課題の説明
ページ抜粋の「と思ったら閉店するのが作家業だ!」から「は朝の番組としては最適だ!」までを、「作家業」を「文筆業」に置き換えて書き直してください(「は朝の番組としては最適だ!」の部分も含む)。

朝起きたらまず何をしようか?

出勤しなければいけない仕事に就いているわけでもない!
「始めたい!」
と思った時に開店し
「もういい!」
と思ったら閉店するのが作家業だ!
なので起床したとて
急いで朝食をとったり
あわてて身なりを整えたりする必要はない!
”朝起きたら何をしよう?”という問いの答えを探すため
最近の私はまず「ラジオ」を聴く!

ABCラジオで放送されており
私も時々出演させてもらう
『ドッキリ!ハッキリ!三代澤康司です』
は朝の番組としては最適だ!
関西地区で通称『ドキハキ』と呼ばれるこの人気番組は
なにしろ司会の三代澤氏をはじめ
アシスタントのアナウンサーやタレント全員が
まったく賢さをアピールしないところが素敵だ!
全国各地の朝の番組を「radikoプレミアム」で聴く私だが
『ドキハキ』ほど出演者から知性を感じないものも珍しい!
だがそこがいい!
その日の朝の新聞を読み
賢い司会者がそれ以上に深く解説するラジオは多いが
『ドキハキ』に至っては
「よくわからない!」
と断言して話題を変える場合がある!
『ドキハキ』では知らない物に対して
「なんやそれ?」
という態度を貫き通す!
そしてさほど興味がわかない話題に対しては
「はいそんなんがありました!」
とばかりに構成台本を
さっさと強めにめくる音が聴こえる!

ある朝の事だった!

提示された行
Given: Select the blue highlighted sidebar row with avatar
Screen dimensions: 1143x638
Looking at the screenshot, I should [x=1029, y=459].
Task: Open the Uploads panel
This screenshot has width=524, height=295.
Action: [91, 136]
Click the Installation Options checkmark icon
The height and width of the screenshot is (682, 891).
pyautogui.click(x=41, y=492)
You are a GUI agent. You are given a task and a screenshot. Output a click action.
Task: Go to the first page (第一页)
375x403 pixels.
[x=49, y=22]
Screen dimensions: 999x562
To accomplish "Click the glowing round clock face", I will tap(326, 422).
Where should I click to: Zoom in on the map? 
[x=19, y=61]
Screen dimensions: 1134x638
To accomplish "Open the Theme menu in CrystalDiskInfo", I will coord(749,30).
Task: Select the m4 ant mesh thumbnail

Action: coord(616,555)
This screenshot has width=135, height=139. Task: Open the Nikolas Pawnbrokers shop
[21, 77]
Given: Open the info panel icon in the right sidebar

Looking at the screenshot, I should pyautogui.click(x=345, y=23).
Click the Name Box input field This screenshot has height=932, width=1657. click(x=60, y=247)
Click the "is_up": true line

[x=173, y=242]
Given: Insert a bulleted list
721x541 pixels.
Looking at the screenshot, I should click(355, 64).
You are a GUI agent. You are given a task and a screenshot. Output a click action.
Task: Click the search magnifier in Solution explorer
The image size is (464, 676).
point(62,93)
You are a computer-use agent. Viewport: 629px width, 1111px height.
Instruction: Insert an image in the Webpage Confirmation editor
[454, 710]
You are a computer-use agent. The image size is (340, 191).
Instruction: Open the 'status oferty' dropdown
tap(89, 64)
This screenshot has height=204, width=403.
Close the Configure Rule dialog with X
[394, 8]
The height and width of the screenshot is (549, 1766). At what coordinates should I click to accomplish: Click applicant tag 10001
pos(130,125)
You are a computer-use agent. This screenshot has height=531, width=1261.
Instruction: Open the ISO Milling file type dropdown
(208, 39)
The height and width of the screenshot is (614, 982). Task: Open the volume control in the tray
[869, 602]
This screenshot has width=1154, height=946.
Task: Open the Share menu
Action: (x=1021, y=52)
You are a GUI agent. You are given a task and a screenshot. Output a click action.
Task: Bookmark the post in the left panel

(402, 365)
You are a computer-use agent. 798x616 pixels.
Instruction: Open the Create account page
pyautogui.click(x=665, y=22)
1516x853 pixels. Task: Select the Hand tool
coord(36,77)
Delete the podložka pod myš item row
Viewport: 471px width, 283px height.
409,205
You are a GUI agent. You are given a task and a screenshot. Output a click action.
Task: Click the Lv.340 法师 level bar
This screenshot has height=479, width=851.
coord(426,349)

回答
と思ったら閉店するのが文筆業だ!
なので起床したとて
急いで朝食をとったり
あわてて身なりを整えたりする必要はない!
”朝起きたら何をしよう?”という問いの答えを探すため
最近の私はまず「ラジオ」を聴く!

ABCラジオで放送されており
私も時々出演させてもらう
『ドッキリ!ハッキリ!三代澤康司です』
は朝の番組としては最適だ!